The new 10-day oral treatment by fexinidazole is
currently at advanced stages of clinical trials in DRC and Central
African Republic.
According to Dr Wilfried Mutumbo Kalonji, who
works with the HAT National Control Programme in DRC, many of the
patients do not access treatment in time.
“Yes, the (civil) war might have contributed to
the lack of access but then again if you look at the peaceful areas
there are no hospitals for the sick let alone the roads to get there,”
he says.
Dr Kalonji says that the skilled medical
practitioners in the country specialising in sleeping sickness are quite
few and many of the doctors have to cover long distances using
motorcycles to reach patients.
“The medication for sleeping sickness is also not
that available in the country, we mostly give both injectable and oral
drugs, which require the patients to be hospitalised and sometimes even
as you try to reach those in remote areas you have to carry just enough
for a few patients because of the weight,” he says.

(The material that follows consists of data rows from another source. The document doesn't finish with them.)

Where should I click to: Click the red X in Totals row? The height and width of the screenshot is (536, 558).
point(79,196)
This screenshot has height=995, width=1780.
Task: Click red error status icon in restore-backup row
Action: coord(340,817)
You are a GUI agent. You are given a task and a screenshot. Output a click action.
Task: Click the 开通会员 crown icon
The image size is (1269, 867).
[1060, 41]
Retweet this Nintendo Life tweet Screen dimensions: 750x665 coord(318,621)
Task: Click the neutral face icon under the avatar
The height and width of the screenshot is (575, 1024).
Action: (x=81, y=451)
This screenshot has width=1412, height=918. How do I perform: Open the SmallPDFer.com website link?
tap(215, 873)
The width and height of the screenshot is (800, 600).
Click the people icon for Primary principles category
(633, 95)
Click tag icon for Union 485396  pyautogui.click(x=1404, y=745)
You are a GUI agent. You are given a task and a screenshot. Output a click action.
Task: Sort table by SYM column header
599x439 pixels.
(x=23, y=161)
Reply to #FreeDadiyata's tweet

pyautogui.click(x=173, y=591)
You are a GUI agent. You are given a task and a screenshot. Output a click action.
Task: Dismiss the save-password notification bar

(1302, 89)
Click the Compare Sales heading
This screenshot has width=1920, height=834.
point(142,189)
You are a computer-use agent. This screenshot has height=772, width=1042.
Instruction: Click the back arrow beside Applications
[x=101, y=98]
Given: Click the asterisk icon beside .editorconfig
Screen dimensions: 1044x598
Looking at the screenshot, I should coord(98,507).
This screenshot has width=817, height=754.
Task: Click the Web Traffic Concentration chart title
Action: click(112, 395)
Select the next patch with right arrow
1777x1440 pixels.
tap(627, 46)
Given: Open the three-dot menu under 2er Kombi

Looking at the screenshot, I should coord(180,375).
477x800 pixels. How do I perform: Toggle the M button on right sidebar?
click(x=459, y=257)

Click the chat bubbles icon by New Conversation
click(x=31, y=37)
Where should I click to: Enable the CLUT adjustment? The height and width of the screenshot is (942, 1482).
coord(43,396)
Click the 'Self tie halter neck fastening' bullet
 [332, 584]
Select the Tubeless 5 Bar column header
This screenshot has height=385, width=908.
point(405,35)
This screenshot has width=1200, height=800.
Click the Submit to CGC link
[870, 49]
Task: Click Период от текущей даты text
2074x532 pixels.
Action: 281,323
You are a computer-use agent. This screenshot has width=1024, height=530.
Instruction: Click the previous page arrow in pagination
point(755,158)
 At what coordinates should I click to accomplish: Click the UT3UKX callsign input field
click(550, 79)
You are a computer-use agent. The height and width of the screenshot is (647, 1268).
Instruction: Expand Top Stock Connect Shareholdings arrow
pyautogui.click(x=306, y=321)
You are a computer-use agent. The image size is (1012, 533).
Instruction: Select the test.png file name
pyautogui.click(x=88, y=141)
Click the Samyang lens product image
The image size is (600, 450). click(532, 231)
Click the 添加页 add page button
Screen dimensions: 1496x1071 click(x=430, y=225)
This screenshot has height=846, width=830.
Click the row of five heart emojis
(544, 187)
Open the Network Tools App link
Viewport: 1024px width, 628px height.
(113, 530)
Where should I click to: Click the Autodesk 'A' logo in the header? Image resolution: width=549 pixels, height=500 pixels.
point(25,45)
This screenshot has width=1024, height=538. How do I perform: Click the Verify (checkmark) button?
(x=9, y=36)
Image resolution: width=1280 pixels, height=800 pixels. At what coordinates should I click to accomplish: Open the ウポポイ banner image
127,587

Neglected tropical diseases continue to cause
significant deaths in the developing world. Yet, of the 1,556 new drugs
approved between 1975 and 2004, only 21 (1.3 per cent) were specifically
developed for tropical diseases and tuberculosis, even though they
account for 11.4 per cent of the global disease burden.
According to John Amuasi, a medical doctor who
heads the research department at the Komfo Ankoye Teaching Hospital in
Ghana, these challenges can be adequately addressed with proper
funding.
“Many of the people who suffer from these diseases are not
financially stable and as such cannot on their own afford these kinds of
treatment,” he said. “Most pharmaceutical companies unfortunately look
for areas to invest in where they can eventually make profits.”
Neglected
The researcher said that because of this, most of
Africa’s rural population, who are mainly at risk of neglected diseases,
are caught up in the vicious circle of poverty.
“If they are affected in one way or another
because treatment for the diseases eats into their finances, which they
could have used to improve their livelihoods,” says Dr Amuasi.
With the help of donors like the Bill and Melinda
Gates Foundation, a pilot programme to produce affordable medication
against malaria was implemented in selected West African countries.
The researcher noted that the pilot programme
increased greatly the number of poor people who could access malaria
treatment and also helped to boost their livelihoods because they were
able to buy food with the money that they saved.
“Even with such noble ideas there is a need for
proper government structures to eliminate corruption and to ensure that
the public get the increased access to medication at the set prices,”
reiterated Dr Amuasi.
Prof Marcel Tanner, a director at the Swiss Tropical and Public Health Institute told the Business Daily that it is possible for the continent to eradicate such neglected diseases with proper investments.
“Neglected diseases can be eradicated by using a
wholesome approach, not just by looking at them from the point of just
being diseases,” he said. “If you look at the endemic areas many of the
people there lack basic facilities like toilets, roads, hospitals and
education.”
Prof Tanner called on governments to provide the
much needed political goodwill that would fast track World Health
Organisation plans to eradicate some of neglected diseases by 2020.